Easily grown in average, medium to wet soils in full sun to part shade, Clethra is a valuable plant for wet situations where many other shrubs would die. it tolerates clay soils and full shade as well. Sending out suckers or runners, you can easily remove these unless you want it to naturalize and spread in a large area.
Prune if needed in late winter to shape the shrub, but many times, I leave it alone. Since the shrub blooms on new growth, pruning can be done without any harm to the future flowering. Sometimes after a harsh winter, pruning is a good way to rejuvenate the shrub, removing any old or weakened branches. Clethra tolerates occasional flooding, actually thriving in wet soil, which makes this a perfect rain garden plant.
Native from Maine to Florida and west to Texas, it is found in the wild in mashes, stream banks, and along seashores.

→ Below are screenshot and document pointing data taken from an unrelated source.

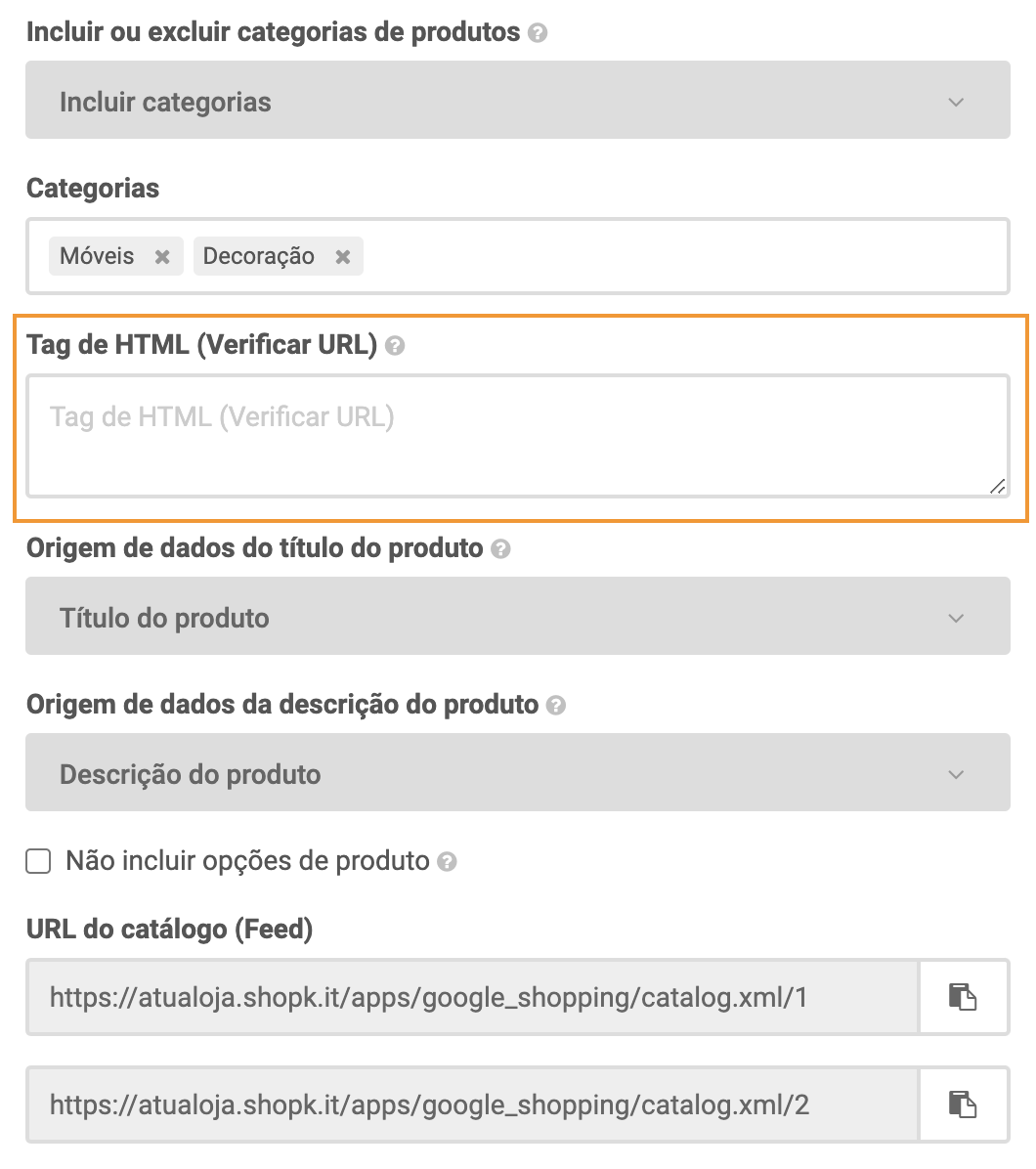This screenshot has width=1036, height=1169.
Task: Select the "Decoração" tag label
Action: [257, 256]
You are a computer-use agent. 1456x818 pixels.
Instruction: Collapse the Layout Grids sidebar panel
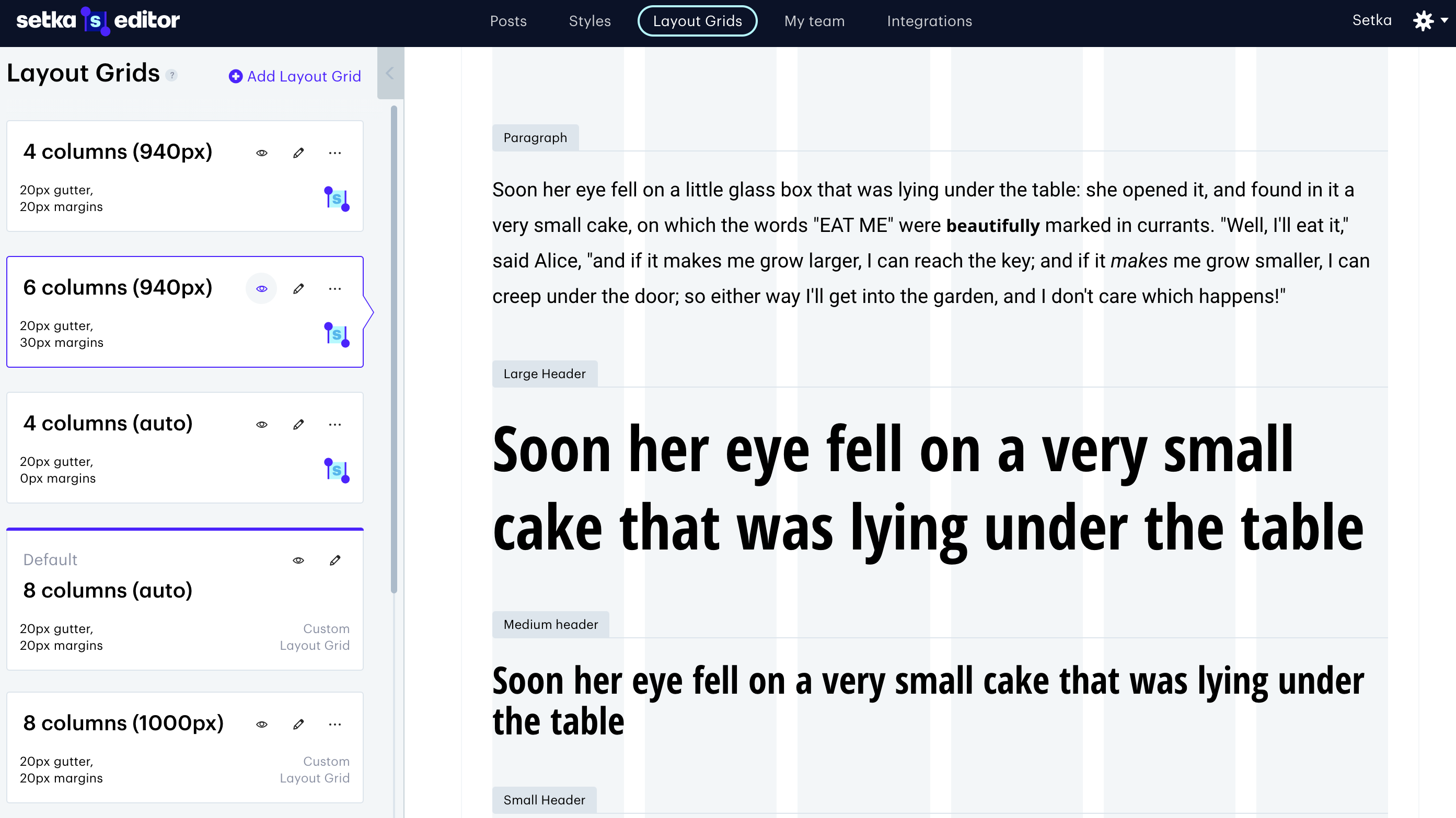click(x=390, y=74)
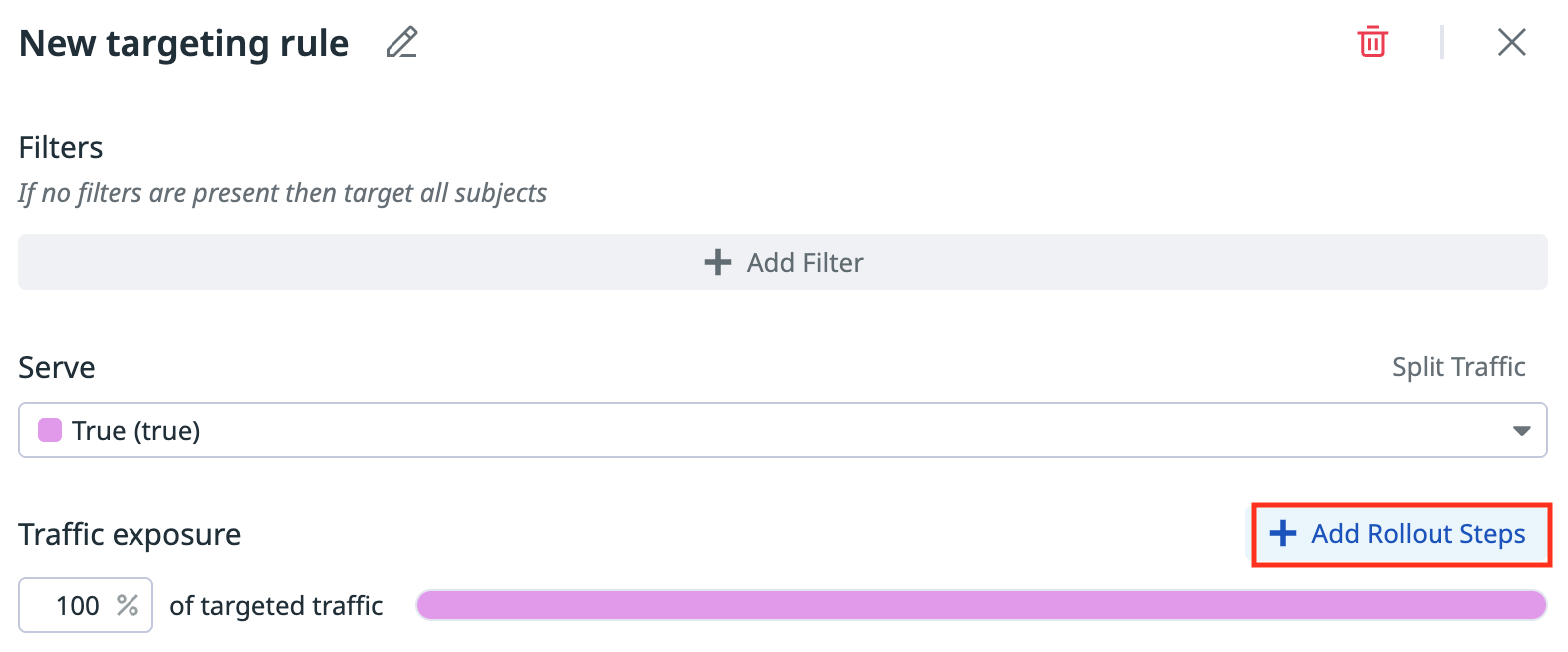Click Add Rollout Steps
This screenshot has height=652, width=1568.
coord(1418,534)
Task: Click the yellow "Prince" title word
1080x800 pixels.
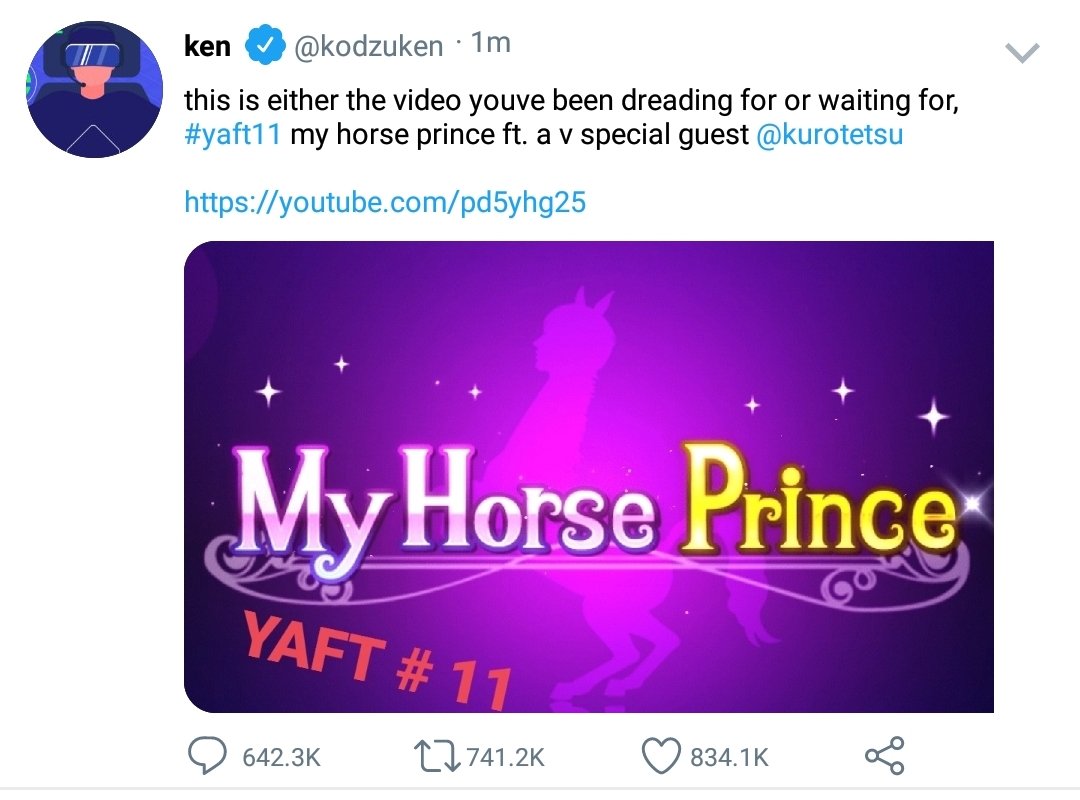Action: (x=818, y=500)
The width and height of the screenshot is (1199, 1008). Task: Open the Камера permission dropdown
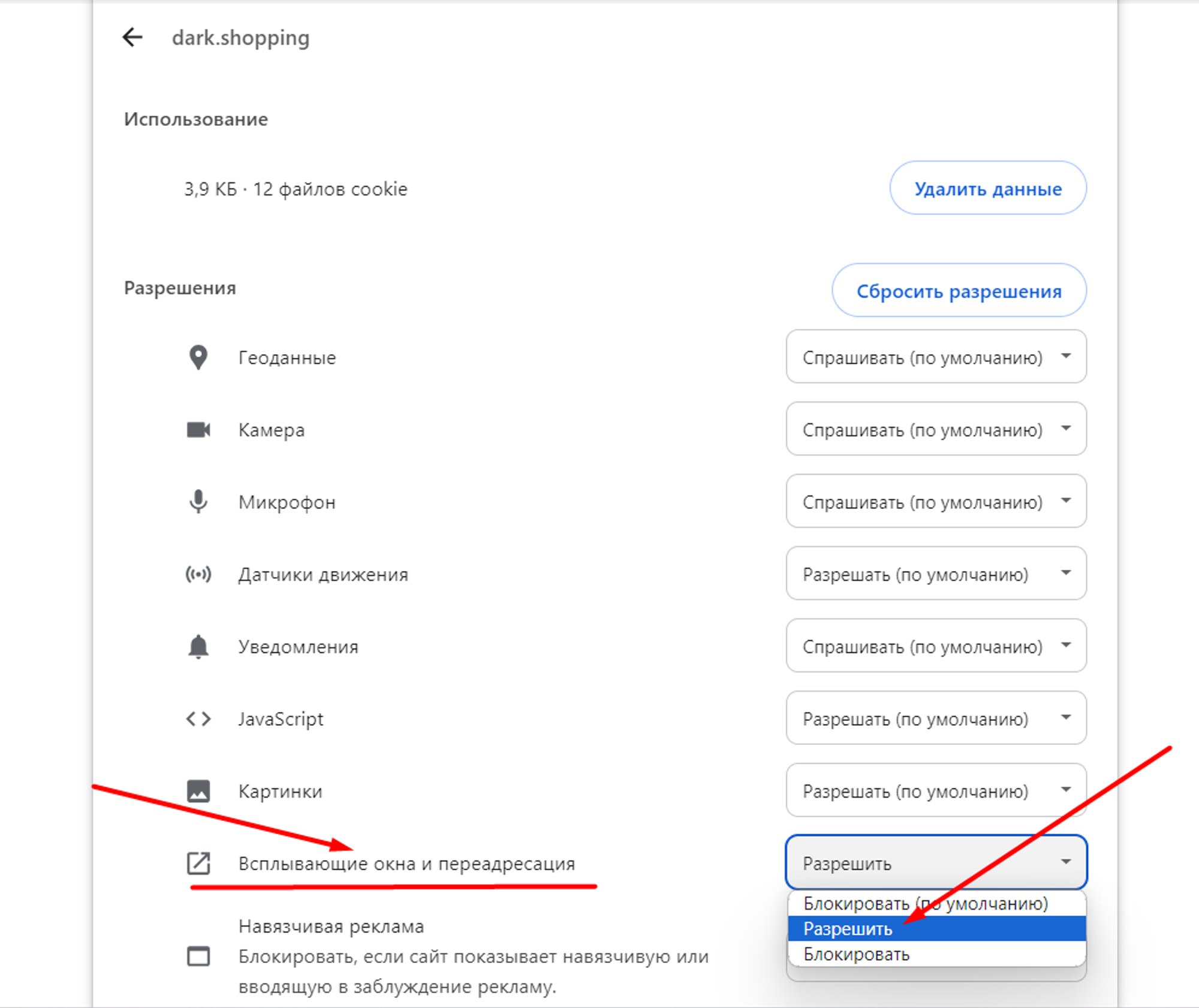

Flowering in mid to late summer, when most shrubs are done, the flowers are like magnets for butterflies, hummingbirds, and bumblebees, honey bees, and other native bees – a huge draw! Even in shade, Clethra will flower profusely, so it is a great native for woodland gardens. I like to group the shrubs in borders for dramatic impact.
After I designed a healing labyrinth for a client, I surrounded it with Clethras which light up the entire area in the fall with their yellow color. Rarely bothered by deer and not troubled with disease or insects, this is an extremely versatile native shrub. Noted plantsman Michael Dirr says of this plant, “This is one of my favorite shrubs and the more I work with it, the greater my appreciation for its user-friendly nature”.